NMR restrictions are suitable to specify the geometry of a molecule when a single well-defined global free energy minimum exists that is significantly lower than other local minima. Carbohydrates are quite flexible, and therefore, NMR observables do not always correlate with a single conformer but instead with an ensemble of low free energy conformers that can be accessed by thermal fluctuations. In this communication, we describe a novel procedure to identify and weight the contribution to the ensemble of local minima conformers based on comparison to residual dipolar couplings (RDCs) or other NMR observables, such as scalar couplings. A genetic algorithm is implemented to globally minimize the R factor comparing calculated RDCs to experiment.

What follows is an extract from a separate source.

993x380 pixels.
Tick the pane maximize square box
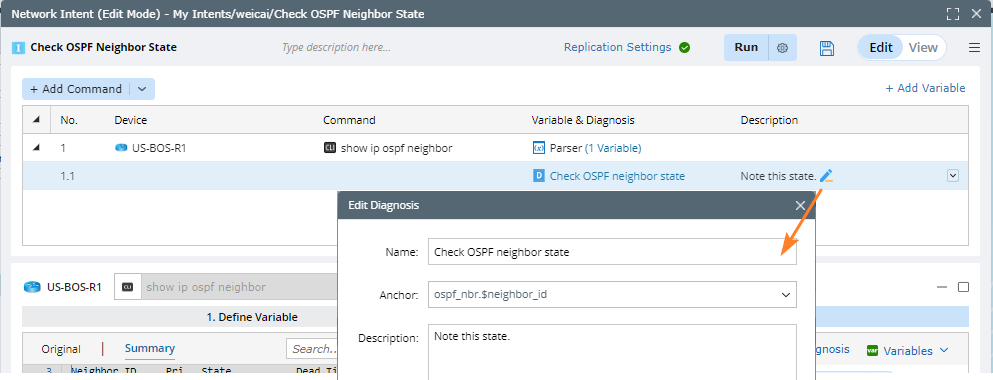click(x=963, y=287)
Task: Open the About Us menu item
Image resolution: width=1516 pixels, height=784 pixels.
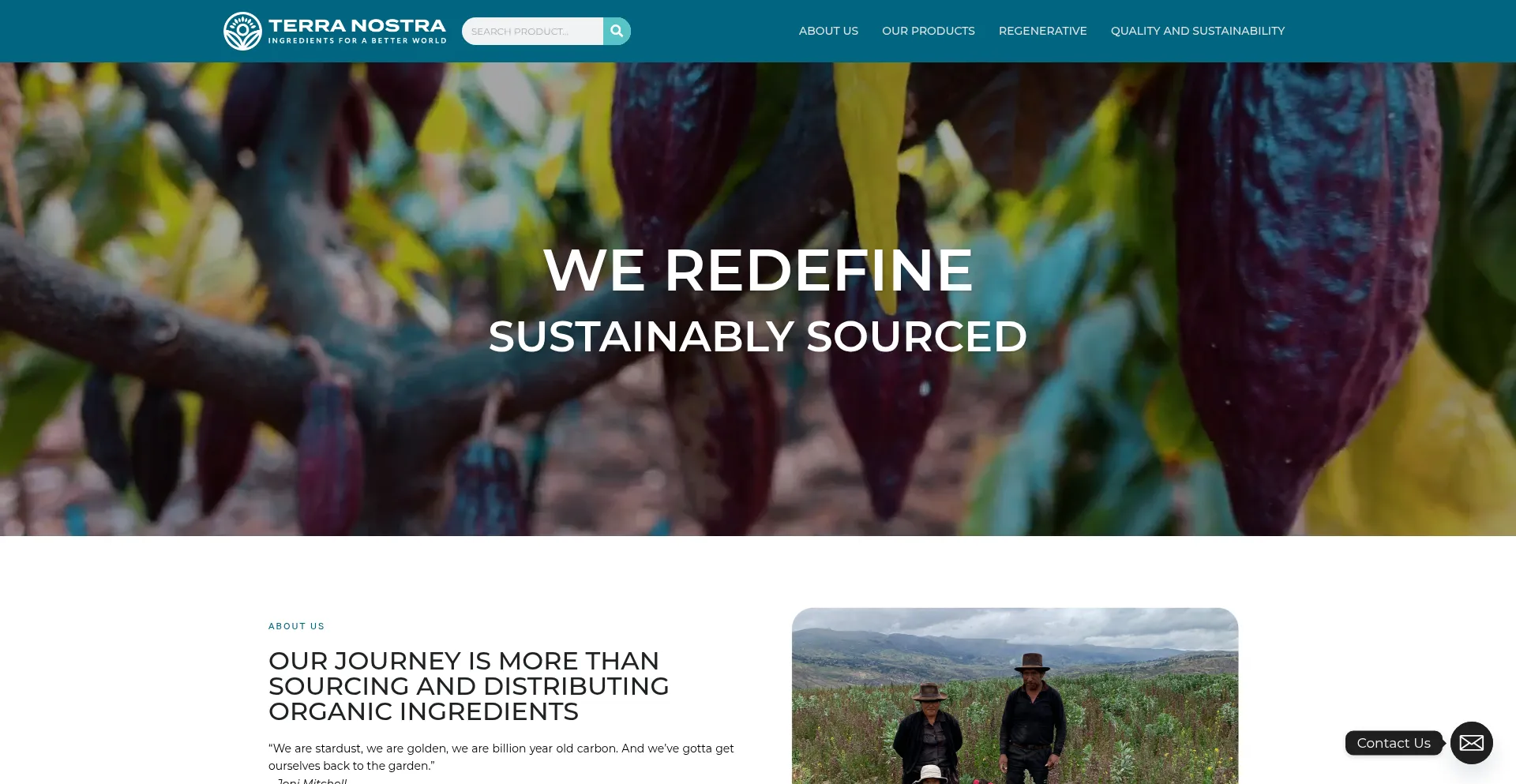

This is done by optimizing the weights of different conformers derived from the exhaustive local minima conformational search program, fast sugar structure prediction software (FSPS). We apply this framework to six human milk sugars, LND-1, LNF-1, LNF-2, LNF-3, LNnT, and LNT, and are able to determine corresponding population weights for the ensemble of conformers. Interestingly, our results indicate that in all cases the RDCs can be well represented by only a few most important conformers. This confirms that several, but not all of the glycosidic linkages in histo-blood group "epitopes" are quite rigid.